Response of peach bark tissues to inoculation with epiphytic fungi alone and in combination with Leucostoma cincta
A. R. Biggs, West Virginia University, University Experiment Farm, P.O. Box 609, Kearneysville, WV, USA, 25430; and G. R. Alm, Horticultural Research Institute of Ontario, Vineland Station, Ontario, Canada, L0R 2E0
ABSTRACT
Biggs, A. R., and Alm, G. R. 1992. Response of peach bark tissues to inoculation with epiphytic fungi alone and in combination with Leucostoma cincta. Can. J. Bot. 70:186-191.

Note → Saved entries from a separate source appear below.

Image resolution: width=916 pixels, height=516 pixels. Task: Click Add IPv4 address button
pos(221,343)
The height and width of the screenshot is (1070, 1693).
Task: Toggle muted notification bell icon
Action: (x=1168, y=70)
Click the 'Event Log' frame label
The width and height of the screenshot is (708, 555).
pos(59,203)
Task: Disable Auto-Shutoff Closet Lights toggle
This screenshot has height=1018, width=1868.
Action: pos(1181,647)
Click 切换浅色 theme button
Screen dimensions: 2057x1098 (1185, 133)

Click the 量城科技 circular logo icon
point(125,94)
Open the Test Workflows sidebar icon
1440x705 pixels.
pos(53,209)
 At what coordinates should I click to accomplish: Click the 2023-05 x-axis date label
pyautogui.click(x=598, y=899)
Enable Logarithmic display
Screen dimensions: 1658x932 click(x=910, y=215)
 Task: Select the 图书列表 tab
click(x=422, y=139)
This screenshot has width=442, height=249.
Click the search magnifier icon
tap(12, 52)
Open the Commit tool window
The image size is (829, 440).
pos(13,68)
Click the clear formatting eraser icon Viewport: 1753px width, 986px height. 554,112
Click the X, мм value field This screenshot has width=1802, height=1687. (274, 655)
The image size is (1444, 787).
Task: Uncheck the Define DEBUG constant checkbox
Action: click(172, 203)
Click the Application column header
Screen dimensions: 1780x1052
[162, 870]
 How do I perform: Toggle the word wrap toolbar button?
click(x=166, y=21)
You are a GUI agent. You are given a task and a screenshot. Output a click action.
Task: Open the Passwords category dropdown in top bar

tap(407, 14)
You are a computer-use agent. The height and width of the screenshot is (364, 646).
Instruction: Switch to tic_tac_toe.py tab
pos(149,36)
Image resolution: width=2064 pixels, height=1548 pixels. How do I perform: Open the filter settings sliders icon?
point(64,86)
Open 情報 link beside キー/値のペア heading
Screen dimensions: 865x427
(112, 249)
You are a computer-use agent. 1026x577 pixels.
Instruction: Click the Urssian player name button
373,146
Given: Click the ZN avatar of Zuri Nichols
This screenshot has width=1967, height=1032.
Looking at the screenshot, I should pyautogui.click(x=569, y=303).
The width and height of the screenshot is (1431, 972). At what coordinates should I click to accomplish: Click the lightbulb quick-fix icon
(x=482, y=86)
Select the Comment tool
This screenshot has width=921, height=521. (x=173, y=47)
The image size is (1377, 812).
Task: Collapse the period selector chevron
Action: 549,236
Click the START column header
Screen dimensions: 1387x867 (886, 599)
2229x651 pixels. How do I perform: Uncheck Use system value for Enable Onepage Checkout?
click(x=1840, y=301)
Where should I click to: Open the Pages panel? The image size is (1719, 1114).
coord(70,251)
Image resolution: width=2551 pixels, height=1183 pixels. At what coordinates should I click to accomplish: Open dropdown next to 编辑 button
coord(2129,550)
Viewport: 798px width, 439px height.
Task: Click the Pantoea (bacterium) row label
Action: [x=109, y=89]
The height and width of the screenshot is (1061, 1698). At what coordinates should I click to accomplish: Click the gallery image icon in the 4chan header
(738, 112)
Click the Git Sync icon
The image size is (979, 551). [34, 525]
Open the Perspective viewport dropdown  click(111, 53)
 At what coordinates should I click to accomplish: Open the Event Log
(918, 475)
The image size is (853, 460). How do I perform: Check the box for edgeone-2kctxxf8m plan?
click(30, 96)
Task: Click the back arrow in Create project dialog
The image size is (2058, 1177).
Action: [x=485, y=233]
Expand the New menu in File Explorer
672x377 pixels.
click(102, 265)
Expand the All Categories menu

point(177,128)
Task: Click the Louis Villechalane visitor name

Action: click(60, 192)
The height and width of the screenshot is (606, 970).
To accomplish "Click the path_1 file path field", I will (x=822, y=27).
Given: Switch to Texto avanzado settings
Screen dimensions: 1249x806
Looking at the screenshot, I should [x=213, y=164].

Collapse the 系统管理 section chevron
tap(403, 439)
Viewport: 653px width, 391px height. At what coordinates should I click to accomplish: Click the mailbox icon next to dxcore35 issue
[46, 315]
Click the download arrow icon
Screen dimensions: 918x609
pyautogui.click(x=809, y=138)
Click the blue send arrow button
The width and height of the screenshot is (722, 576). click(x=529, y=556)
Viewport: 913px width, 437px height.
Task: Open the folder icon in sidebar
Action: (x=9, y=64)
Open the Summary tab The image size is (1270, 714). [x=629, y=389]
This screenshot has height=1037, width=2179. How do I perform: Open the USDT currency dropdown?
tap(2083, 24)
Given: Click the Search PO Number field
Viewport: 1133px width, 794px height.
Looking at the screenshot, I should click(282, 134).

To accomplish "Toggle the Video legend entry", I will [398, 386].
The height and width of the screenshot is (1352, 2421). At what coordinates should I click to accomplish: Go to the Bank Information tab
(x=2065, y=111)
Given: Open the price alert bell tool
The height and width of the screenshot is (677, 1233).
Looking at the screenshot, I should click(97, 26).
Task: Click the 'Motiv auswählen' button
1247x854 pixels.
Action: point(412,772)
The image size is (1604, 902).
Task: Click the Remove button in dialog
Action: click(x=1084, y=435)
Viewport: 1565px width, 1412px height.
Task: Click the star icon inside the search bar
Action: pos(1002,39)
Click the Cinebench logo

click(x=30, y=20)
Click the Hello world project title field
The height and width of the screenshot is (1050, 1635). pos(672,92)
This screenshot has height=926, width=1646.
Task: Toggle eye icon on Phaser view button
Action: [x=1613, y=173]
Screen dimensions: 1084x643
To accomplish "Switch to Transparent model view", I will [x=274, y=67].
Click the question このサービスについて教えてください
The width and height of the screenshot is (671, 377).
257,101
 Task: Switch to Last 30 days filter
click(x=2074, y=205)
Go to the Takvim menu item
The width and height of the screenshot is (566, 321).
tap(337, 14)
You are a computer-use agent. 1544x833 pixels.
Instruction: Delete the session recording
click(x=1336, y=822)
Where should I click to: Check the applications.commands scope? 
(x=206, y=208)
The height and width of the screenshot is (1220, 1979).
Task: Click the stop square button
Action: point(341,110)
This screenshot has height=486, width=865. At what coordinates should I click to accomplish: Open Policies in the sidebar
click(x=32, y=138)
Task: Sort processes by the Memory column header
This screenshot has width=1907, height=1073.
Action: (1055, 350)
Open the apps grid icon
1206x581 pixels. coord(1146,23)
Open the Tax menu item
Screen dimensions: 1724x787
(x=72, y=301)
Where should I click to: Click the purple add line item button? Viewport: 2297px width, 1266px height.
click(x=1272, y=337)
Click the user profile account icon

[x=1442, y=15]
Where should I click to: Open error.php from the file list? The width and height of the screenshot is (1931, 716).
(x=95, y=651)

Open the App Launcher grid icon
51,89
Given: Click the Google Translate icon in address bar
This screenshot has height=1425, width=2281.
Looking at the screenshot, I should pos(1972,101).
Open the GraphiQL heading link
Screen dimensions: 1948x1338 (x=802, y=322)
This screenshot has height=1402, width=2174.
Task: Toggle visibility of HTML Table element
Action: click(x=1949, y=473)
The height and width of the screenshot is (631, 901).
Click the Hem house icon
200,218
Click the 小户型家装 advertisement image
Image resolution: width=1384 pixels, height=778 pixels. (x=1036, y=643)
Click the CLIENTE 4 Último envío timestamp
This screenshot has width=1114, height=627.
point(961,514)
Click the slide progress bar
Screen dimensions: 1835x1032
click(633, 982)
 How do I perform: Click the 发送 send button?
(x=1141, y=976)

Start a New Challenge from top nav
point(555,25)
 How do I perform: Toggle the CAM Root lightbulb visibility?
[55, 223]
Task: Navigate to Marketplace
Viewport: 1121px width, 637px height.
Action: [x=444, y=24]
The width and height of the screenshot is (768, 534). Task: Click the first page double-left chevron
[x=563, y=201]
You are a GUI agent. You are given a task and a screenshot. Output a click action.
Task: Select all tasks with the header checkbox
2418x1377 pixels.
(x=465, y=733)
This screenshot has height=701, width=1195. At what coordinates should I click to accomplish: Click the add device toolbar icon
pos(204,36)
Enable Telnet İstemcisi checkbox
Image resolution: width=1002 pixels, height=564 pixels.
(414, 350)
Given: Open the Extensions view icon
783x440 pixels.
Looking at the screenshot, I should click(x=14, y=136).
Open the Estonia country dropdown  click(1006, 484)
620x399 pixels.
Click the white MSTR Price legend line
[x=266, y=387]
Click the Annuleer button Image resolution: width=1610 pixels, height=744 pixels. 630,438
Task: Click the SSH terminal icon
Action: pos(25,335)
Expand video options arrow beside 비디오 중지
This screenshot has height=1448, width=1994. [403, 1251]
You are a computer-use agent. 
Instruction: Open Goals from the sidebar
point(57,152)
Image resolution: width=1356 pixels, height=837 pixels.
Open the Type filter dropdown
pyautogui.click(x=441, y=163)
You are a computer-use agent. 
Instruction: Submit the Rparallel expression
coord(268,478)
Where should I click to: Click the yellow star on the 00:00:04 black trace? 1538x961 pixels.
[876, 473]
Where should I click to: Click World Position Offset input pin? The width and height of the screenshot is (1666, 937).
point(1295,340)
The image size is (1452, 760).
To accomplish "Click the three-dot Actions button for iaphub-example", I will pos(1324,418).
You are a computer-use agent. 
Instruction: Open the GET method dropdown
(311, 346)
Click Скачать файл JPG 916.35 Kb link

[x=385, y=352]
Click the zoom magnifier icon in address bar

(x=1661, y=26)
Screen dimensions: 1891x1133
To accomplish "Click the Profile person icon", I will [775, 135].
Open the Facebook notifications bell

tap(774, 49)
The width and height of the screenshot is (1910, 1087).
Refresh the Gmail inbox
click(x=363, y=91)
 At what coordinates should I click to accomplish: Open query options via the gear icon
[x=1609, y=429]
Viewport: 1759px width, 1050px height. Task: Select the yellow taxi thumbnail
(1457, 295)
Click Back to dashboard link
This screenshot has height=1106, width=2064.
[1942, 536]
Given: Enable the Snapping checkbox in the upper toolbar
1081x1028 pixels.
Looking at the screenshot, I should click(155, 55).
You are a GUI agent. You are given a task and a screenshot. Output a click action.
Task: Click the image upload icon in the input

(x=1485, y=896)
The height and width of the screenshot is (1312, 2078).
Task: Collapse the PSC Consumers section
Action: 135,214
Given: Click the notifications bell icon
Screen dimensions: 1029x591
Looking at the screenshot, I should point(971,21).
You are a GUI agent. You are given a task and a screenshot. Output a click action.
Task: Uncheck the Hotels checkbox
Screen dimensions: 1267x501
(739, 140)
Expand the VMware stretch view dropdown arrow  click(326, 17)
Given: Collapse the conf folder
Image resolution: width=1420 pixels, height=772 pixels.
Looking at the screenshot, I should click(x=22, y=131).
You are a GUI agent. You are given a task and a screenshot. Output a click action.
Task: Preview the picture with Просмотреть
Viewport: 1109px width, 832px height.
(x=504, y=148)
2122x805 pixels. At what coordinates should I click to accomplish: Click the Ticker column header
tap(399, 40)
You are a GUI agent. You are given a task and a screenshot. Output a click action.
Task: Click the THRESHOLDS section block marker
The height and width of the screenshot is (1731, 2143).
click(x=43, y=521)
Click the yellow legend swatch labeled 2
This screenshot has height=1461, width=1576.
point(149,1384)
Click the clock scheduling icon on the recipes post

Wounded peach bark was inoculated with the fungal epiphytes Alternaria alternata, Trichoderma harzianum, and Epicoccum nigrum alone and in combination with the peach canker pathogen Leucostoma cincta. Bark tissues were sampled over a time series for light and fluorescence microscope examination to determine the influence of inoculations on the ontogeny of tissues associated with wound healing, specifically the extent of formation of the polysaccharide-impregnated zone, the ligno-suberized boundary layer, and the necrophylactic (wound) periderm. None of the epiphytic fungi were associated with the formation of wound-related tissues more quickly than was observed in the noninoculated control wounds. Inoculation of wounds with T. harzianum resulted in delayed formation, but not prevention, of tissues critical to normal wound healing. Combined inoculations of L. cincta and epiphytes resulting in wound healing similar to the epiphyte alone was observed consistently. Inoculation of wounds with E. nigrum alone, or in combination with L. cincta, did not cause any deleterious effects on the wound responses examined in this study.